Lo miré enojada, sí, estaba a punto de llorar.
―Necesito el trabajo ―repuse bajando la voz.
―Entonces debes aceptar mis condiciones.
―¿Qué condiciones?
―Debes aguantar mi carácter, por ejemplo.
―Sus humillaciones, querrá decir.
―Yo no he querido humillarla, Señorita Vargas. ―Me miró muy sorprendido.
―Lo hizo.
―¿Cuándo?
“Cada noche”, pensé.
―Primero me cita a las cinco de la tarde y… ―No sabía muy bien qué decir.
―Yo no la cité a las cinco, le dije a Verónica que la atendería a las seis y media, ella insistió en las cinco y lo olvidé. Agradezca que la atendiera antes.
―Me hizo entrar mientras usted se relajaba con una ducha.
―Venía del gimnasio, ¿hubiera sido más agradable para usted si la hubiese recibido en ropa deportiva llena de sudor, Señorita Vargas?
―¡Me dejó esperando acá!
―Marcela se debía ir, ¿quería quedarse sola en esa enorme y fría recepción?
No contesté, me sentía una idiota.
―Además yo le avisé que ya venía.
―¡Me dejó parada aquí! ―"Y con estos tacos", agregué en mi mente.
―Parada porque usted quiso, creo que hay suficientes asientos en esta oficina, Señorita Vargas.
No sabía qué decir, yo misma me estaba humillando.
―Podría haberme dicho que me sentara.
―Lo di por hecho, pensé que era más inteligente, Señorita. Vargas.
¿Por qué tenía que repetir mi nombre con tanto sarcasmo?
―Será mejor que vamos a lo nuestro, ¿se queda o no trabajando conmigo?
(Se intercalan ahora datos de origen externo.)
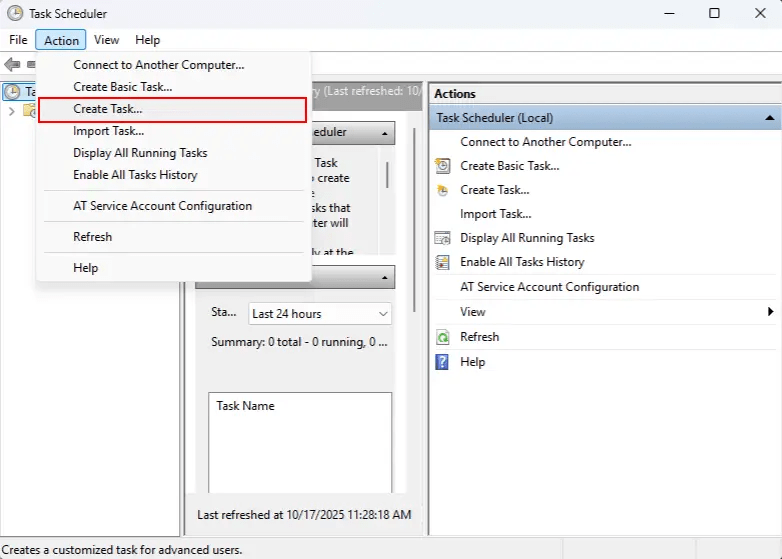The width and height of the screenshot is (782, 559).
Task: Click Connect to Another Computer in Actions pane
Action: 545,142
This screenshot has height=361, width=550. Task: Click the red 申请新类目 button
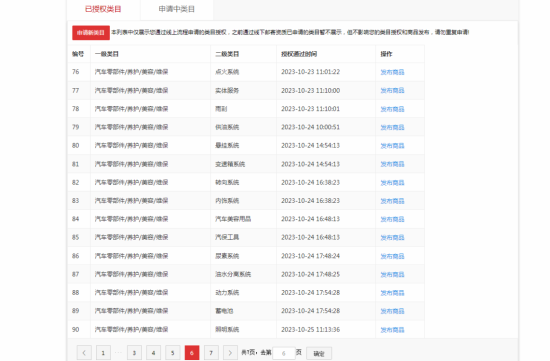coord(91,33)
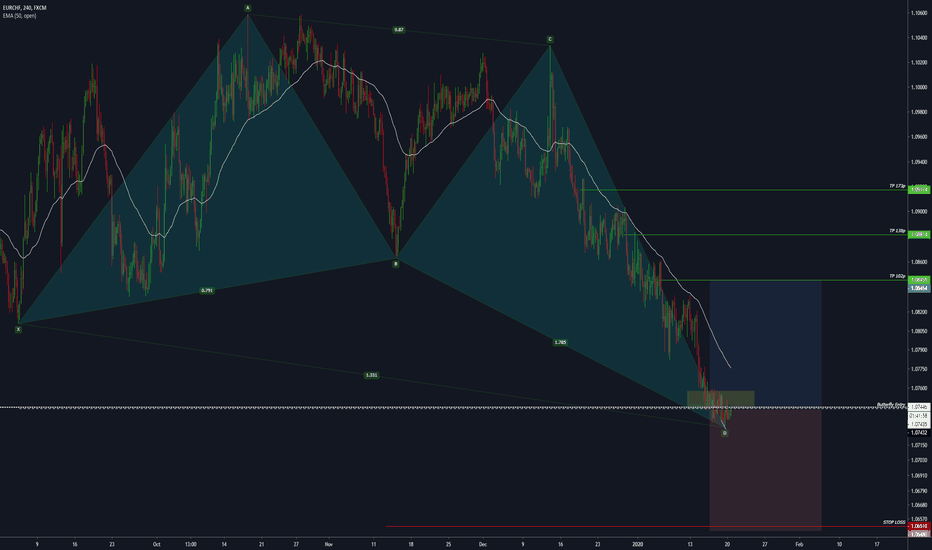This screenshot has width=932, height=550.
Task: Click pattern point marker B
Action: [x=396, y=264]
Ya me conoce y yo a usted.
Sostuve su mirada un momento.
―Sí ―acepté temerosa, ¿y si solo esperaba mi sí, para luego él decir que no y burlarse, otra vez de mí?
―Bien, la espero el lunes a las nueve, sea puntual, no me gustan los atrasos.
Yo hice un gesto y él sonrió. No le gustaban los atrasos y a mí me hizo esperar una hora para atenderme, y encima se burlaba. Me levanté.
―Está bien ―le dije y volteé para caminar hacia la puerta, antes de llegar a ella, me habló:
―¿No se despide, Señorita Vargas?
―Usted no me saludó ―contesté sin voltear, no quería que viera las lágrimas que empezaban a correr por mis mejillas.
―Tiene razón. La espero el lunes a las nueve.
―Espero que no vaya al gimnasio por la mañana ―repliqué con sarcasmo y salí antes que pudiera decir nada.
¡Era una idiota! No debí contestar así. Las piernas me temblaban, los pies me dolían. No iba a ser nada fácil trabajar con ese hombre. Subí al ascensor y me sequé las lágrimas. No debía dejar que lo que ese hombre me dijera me afectara. Pero no podía evitarlo, no mientras tuviera en mi memoria ese maldito sueño en el que Benjamín Roldán se comportaba, no solo como un orgulloso millonario, sino que, además, era cruel y despiadado.